# Slippery Tool Rest



## Charlieham42 (Sep 30, 2013)

I am fairly new to turning. Here is one problem I had that has now been at least partially solved by experimentation, but I have not seen it addressed anywhere. Perhaps some of you have had this problem, or care to comment on it.

I watched many videos on turning, and the person in the clip never seems to have any problem moving the tool along the tool rest. I hold the tool handle in one hand, and the other hand grips the tool against the tool rest; as I push the tool along the tool rest, it sometimes seems to get stuck, then jumps forward. I filed the top of the tool rest a little to remove some nicks, and then tried a little wax on the rest, both resulting in slight improvements. I also rounded the corners of the tools, so when I did get a catch, it didn't make a nick in the rest. The biggest improvement came when I realized that the underside of my cast iron rest was very rough from the mold material, and my hand would not move smoothly against it. After smoothing the casting where my hand rubbed the rest, I am getting much smoother turnings. I am thinking about replacing my rest with one made from round steel rod.

Any other ideas?

Thanks,
Charlieham42


----------



## neville9999 (Jul 22, 2010)

My suggestion, practice, practice practice. N


----------



## Shop guy (Nov 22, 2012)

+1 what Neville said and welcome to the forum. Smoothing the surfaces of the rest should also help. Keep watch on the area where the tools move.


----------



## john60 (Aug 30, 2014)

Loosen up on the death grip


----------



## phillip.c (Aug 9, 2012)

I bought a used lathe a few years ago (very old, for about 100$).

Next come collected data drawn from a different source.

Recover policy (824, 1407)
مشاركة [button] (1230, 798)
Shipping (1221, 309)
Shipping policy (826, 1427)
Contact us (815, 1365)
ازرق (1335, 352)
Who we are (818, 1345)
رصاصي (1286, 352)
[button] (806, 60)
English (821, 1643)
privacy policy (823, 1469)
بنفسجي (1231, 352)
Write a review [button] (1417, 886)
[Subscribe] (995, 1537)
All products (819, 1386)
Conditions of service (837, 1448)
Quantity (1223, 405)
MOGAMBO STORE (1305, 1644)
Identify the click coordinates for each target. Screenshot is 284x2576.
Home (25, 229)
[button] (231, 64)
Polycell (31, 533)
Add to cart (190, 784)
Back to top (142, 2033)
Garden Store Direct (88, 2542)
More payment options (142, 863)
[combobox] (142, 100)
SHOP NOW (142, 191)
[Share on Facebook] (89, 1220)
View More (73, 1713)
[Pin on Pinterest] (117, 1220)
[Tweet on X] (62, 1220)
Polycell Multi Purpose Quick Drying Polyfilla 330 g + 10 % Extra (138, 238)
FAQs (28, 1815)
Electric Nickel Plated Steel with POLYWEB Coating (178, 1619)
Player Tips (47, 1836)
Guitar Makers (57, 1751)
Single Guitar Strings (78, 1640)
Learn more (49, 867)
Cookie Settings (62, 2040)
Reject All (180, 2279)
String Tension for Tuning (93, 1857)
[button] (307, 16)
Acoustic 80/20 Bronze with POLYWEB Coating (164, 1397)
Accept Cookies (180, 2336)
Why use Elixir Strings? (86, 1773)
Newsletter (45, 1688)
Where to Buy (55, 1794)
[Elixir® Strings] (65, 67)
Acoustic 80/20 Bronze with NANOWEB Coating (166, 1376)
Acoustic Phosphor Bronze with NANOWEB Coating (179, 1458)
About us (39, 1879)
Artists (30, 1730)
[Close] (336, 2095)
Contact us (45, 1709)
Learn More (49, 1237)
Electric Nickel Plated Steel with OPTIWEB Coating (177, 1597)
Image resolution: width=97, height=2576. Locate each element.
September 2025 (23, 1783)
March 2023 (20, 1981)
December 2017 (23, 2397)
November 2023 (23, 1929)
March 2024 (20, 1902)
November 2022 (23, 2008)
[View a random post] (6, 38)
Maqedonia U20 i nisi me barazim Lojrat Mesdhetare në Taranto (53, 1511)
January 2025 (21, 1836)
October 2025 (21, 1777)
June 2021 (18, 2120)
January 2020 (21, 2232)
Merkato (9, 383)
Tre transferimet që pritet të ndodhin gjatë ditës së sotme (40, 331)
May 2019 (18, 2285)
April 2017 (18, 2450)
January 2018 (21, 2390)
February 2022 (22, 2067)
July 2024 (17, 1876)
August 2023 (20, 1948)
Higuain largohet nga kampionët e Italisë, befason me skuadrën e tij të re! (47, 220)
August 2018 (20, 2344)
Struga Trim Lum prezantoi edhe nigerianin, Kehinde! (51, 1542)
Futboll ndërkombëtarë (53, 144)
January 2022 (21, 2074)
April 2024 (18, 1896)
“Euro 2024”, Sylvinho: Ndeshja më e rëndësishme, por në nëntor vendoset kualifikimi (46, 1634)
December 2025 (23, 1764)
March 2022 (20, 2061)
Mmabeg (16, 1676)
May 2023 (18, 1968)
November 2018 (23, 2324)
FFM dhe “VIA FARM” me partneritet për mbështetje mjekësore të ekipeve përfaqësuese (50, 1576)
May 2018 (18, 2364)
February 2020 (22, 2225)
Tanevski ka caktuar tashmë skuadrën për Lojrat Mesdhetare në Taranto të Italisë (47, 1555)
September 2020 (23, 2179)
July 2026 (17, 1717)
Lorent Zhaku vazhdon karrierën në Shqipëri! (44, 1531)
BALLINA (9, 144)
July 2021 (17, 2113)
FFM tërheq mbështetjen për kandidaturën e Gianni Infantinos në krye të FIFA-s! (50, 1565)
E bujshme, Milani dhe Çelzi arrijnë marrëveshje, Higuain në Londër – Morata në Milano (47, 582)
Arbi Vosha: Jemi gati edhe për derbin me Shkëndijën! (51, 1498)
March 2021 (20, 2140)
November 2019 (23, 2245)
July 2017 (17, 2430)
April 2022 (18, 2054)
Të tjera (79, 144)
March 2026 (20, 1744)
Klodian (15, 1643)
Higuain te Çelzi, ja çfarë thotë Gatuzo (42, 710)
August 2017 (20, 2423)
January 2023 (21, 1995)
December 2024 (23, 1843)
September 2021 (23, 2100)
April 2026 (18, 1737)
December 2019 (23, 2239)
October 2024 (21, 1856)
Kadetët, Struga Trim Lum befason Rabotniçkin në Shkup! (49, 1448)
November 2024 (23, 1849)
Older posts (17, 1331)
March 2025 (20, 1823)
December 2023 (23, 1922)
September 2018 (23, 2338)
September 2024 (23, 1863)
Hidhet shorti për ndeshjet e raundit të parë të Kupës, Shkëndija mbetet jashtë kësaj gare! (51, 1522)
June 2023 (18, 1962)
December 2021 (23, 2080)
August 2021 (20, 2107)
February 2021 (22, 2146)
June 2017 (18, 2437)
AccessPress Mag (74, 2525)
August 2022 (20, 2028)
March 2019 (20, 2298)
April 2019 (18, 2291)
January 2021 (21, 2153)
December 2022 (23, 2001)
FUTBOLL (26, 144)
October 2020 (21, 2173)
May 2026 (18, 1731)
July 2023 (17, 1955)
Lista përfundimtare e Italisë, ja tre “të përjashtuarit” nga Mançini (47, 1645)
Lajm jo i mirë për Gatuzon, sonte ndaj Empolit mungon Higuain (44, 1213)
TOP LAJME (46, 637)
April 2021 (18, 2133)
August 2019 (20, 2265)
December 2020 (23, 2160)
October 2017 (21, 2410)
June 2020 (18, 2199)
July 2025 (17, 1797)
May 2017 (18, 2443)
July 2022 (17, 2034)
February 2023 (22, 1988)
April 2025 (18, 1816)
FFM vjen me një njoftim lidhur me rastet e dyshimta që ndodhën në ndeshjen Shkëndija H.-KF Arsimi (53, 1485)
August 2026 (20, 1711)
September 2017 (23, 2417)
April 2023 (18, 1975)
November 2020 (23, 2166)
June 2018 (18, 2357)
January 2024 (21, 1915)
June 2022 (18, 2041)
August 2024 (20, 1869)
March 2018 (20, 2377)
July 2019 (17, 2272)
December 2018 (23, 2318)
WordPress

I am partly ashamed to say I haven't used it yet!


----------



## BernieW (Sep 12, 2006)

I had the same problem with cheap tool rests. I bought the Robust tool rests for my Nova lathe and for my mini Jet lathe. I haven't looked back since. I have had them now for several years and still give good service with no catching or slipping. You can check this site out. For 16? Lathe with 1? Diameter Post | Robust Woodturning Tools 

For 10? or 12? Mini Lathe Tool Rests ? 5/8 or 16 mm Diameter Post | Robust Woodturning Tools

For my Jet I have a 3" and 6". For my Nova I have the 4" and 9" comfort rest.


----------



## Garyk (Dec 29, 2011)

You are on the right track. Taking a file and working the top of the tool rest to get the casting burrs off is a common practice with wood turners. I prefer using the round stainless steel rest for smaller turnings (pens, bottle stoppers & etc) but go back to the standard rest for larger jobs. I suggest joining a turning club if that is an option for you. Most clubs have mentors to help beginning turners. Watching the various demonstrations by pros or advanced turners will help you get started on the right foot. You will find that the pros all develop their own methods for turning, sharpening and etc.but the basics will remain the same. A good DVD for beginning turners are those by Bonnie Klein. She specializes in small turnings and holds many classes each year for younger turners (not guessing your age, just saying she keeps it simple and useful). Her small doesn't mean useless, she makes a living turning, it's just that she has developed a unique style of teaching. Start simple and work your way up. Good luck....


----------



## MEBCWD (Jan 14, 2012)

Charlie,

Welcome to the Router Forums.

If you are having a lot of trouble with nicks in the tool rest and just keep getting more nicks then the material the rest is made of is too soft. An upgrade like Bernie suggests is the best thing you will ever do. There are other after market rests for sale so shop around but look for a quality product to get a life time of use out of it.


----------



## Cherryville Chuck (Sep 28, 2010)

It's also a good idea to read some good books on the subject. I have one by Mike Darlow that is very good because he tells you the science behind his methods. http://ri.search.yahoo.com/_ylt=A2K...w_c20627/RK=0/RS=CK_BpM.IvvgtpMaU6lNS4YcoPqs-
Richard Raffin is also a good choice.


----------



## Shop guy (Nov 22, 2012)

Lots of good videos on YouTube.


----------



## neville9999 (Jul 22, 2010)

I have bought my VL175 and it just sits there, I have then big bench project so I just can't spend time on the lathe, when the bench is finished then I am going tom modify the lathe, close it in and work out a way to keep the mess under control, when that's done then the lathe will run all thew time, I talk about sharp tools all the time and there is an art in getting lathe tools sharp, sharp tools cut with ease and they don't have to be forced. use a file to clean up the rest as any divots can retard the movement of the tool however the real deal is sharp tools and practice, if you are having catches then its your technique that needs a tune up, sharp tools and smooth control, you need the bevel to rub gently along the work piece, when it does not then you get a catch so it really is practice practice practice, sharp tools ans a smooth face to the rest is also important. N


----------



## Charlieham42 (Sep 30, 2013)

Thanks for your help and advice, everyone! I appreciate your ideas.

Charlie


----------